So, today, before spraying a new powdered corticosteroid up my nose, I ate something, drank a lot of water, locked the back door, made sure the dogs were inside, took off my pjs and put on black yoga pants and a sweatshirt (this is “dressed” in my world). I also put my phone by my purse and made sure my husband was reachable.

But let me back up. I saw an ENT doctor on Tuesday. I made an appointment on Monday with the only doctor near my house that had an opening. I really liked his bio on the hospital website, too, and I wasn’t disappointed – he was very nice and thorough. I drove myself, which was fine, but his office was down a very long hall and I was once again confronted with how hard it is to navigate the world as a disabled person. I walked that hall, but what if I couldn’t? What if eventually I can’t? You need a strong, able-bodied caregiver, a wheelchair and much more time.

I haven’t been using my CPAP for about a month (which wreaks havoc on my sleep and health) because my sinuses have been too swollen. A few weeks ago, I decided to try irrigating them with a saline solution, since everyone swears by this (I used the squeeze bottle instead of the neti pot). I felt water in my ears and it came out my mouth and eye (seriously!), as well as the other nostril. It was thoroughly unpleasant, but I persevered twice more – until the water in my ears was bad enough to stop my insisting it was healthy. Over the next week it grew more and more uncomfortable and I was forced to make the appointment after pain radiated into my eye socket and cheek and jaw bones.

> [Entries provided]:

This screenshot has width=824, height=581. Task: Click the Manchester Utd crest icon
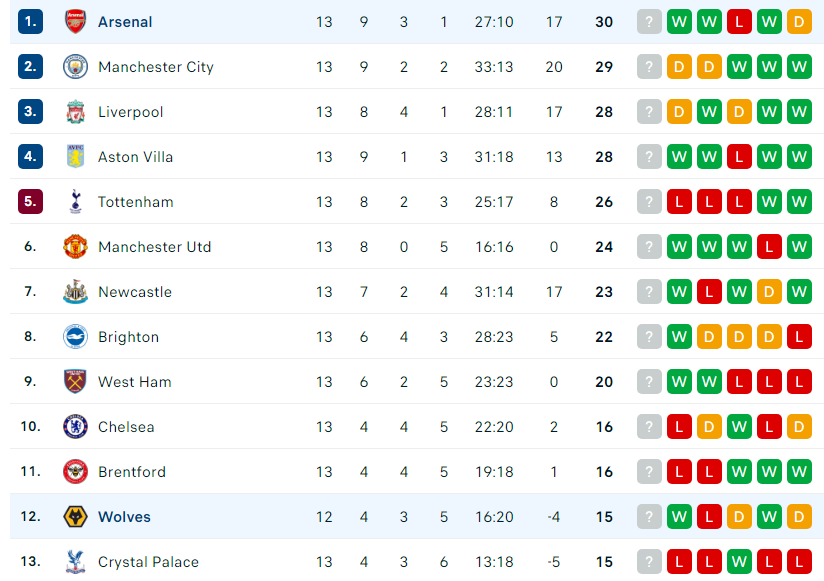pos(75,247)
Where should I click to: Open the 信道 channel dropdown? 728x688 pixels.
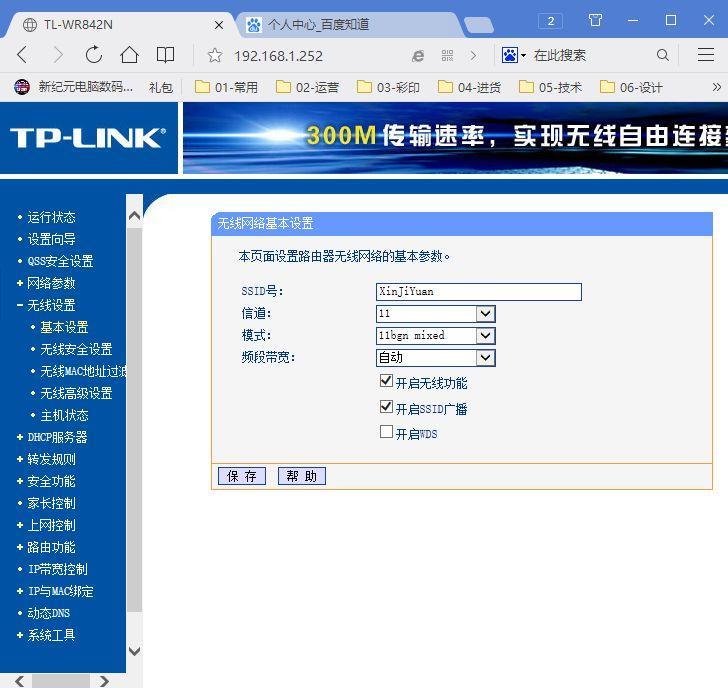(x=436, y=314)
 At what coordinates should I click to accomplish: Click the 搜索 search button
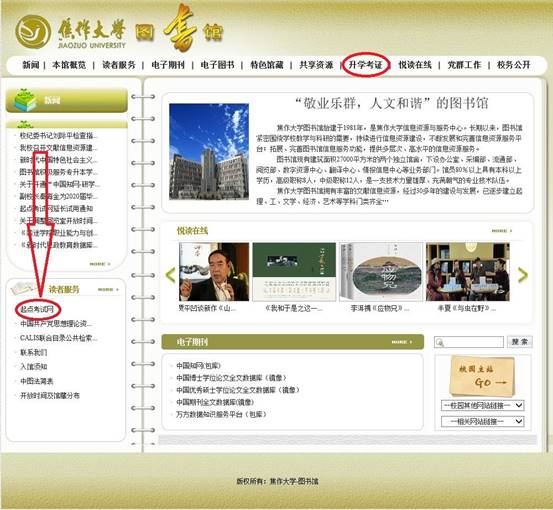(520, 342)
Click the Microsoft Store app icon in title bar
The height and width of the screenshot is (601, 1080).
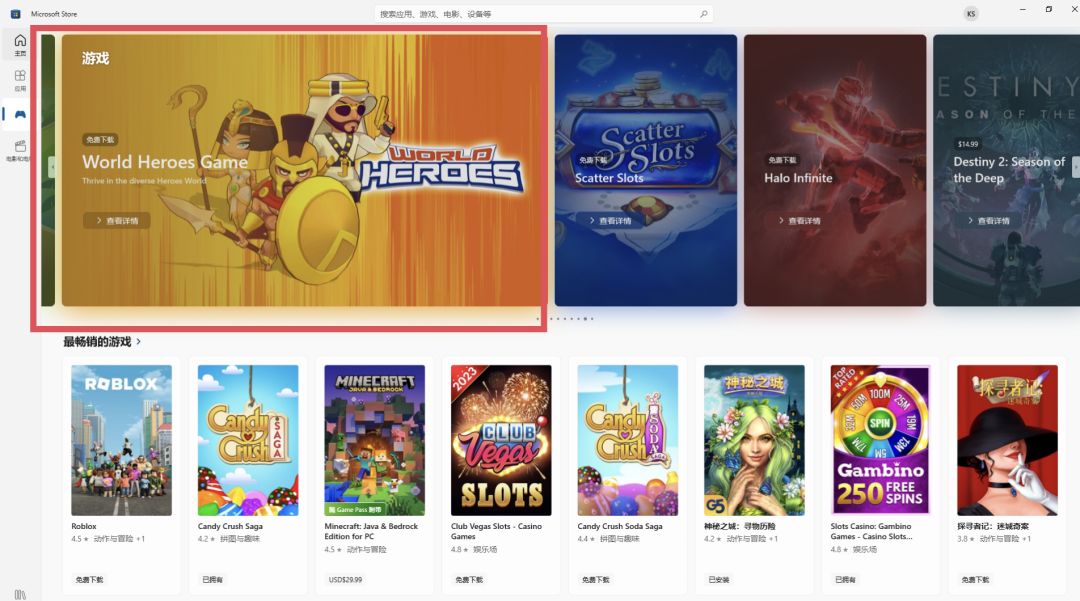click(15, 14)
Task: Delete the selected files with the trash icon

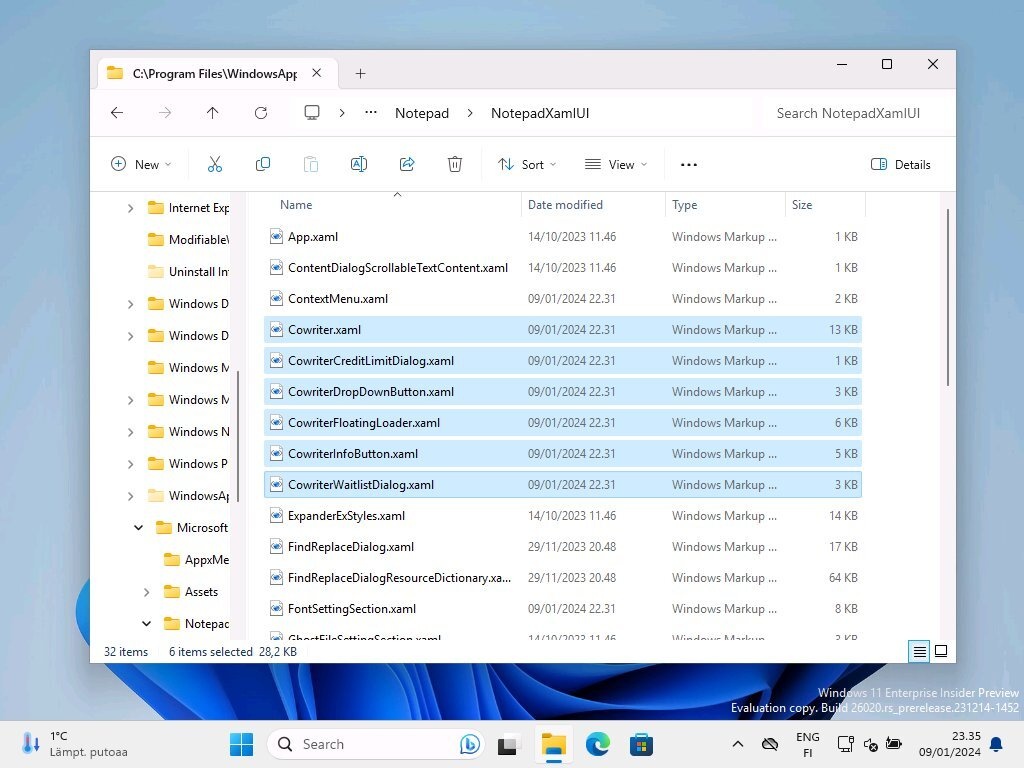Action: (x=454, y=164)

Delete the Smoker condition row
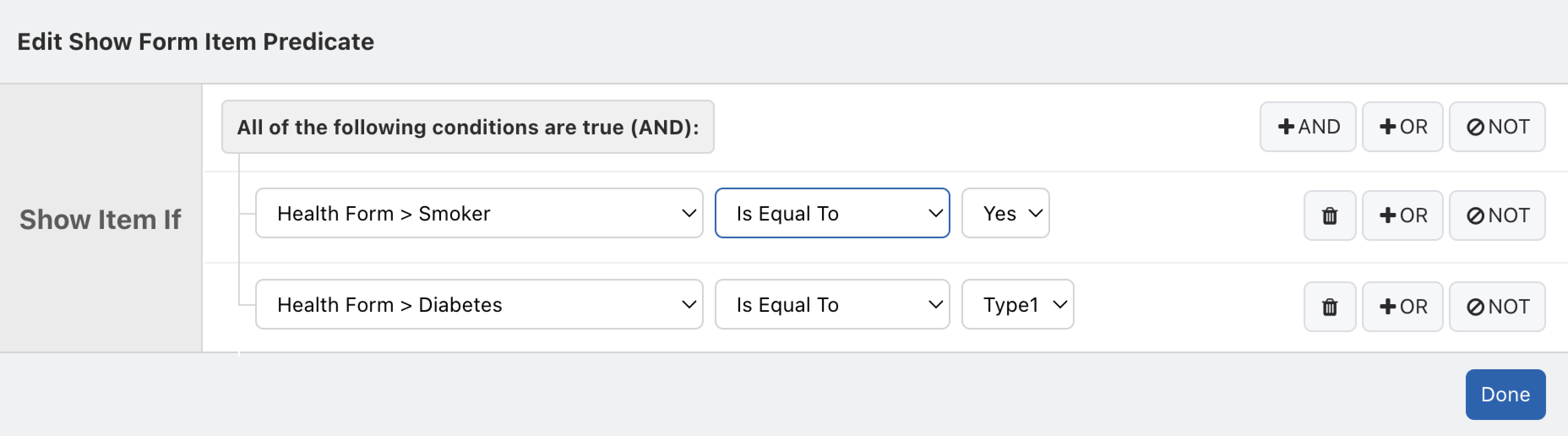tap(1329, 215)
---
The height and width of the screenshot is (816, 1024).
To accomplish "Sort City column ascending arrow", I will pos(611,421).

> [Problems to work on]:
1 > Write out the part of the sinus post starting at "I haven’t been" and ending at "and jaw bones.".
2 > List every place in the body that the sinus post says the pain radiated into.
The rows come from a separate source and have no connection to the sinus post.

> [Expected responses]:
1 >
I haven’t been using my CPAP for about a month (which wreaks havoc on my sleep and health) because my sinuses have been too swollen. A few weeks ago, I decided to try irrigating them with a saline solution, since everyone swears by this (I used the squeeze bottle instead of the neti pot). I felt water in my ears and it came out my mouth and eye (seriously!), as well as the other nostril. It was thoroughly unpleasant, but I persevered twice more – until the water in my ears was bad enough to stop my insisting it was healthy. Over the next week it grew more and more uncomfortable and I was forced to make the appointment after pain radiated into my eye socket and cheek and jaw bones.

2 > eye socket, cheek, jaw bones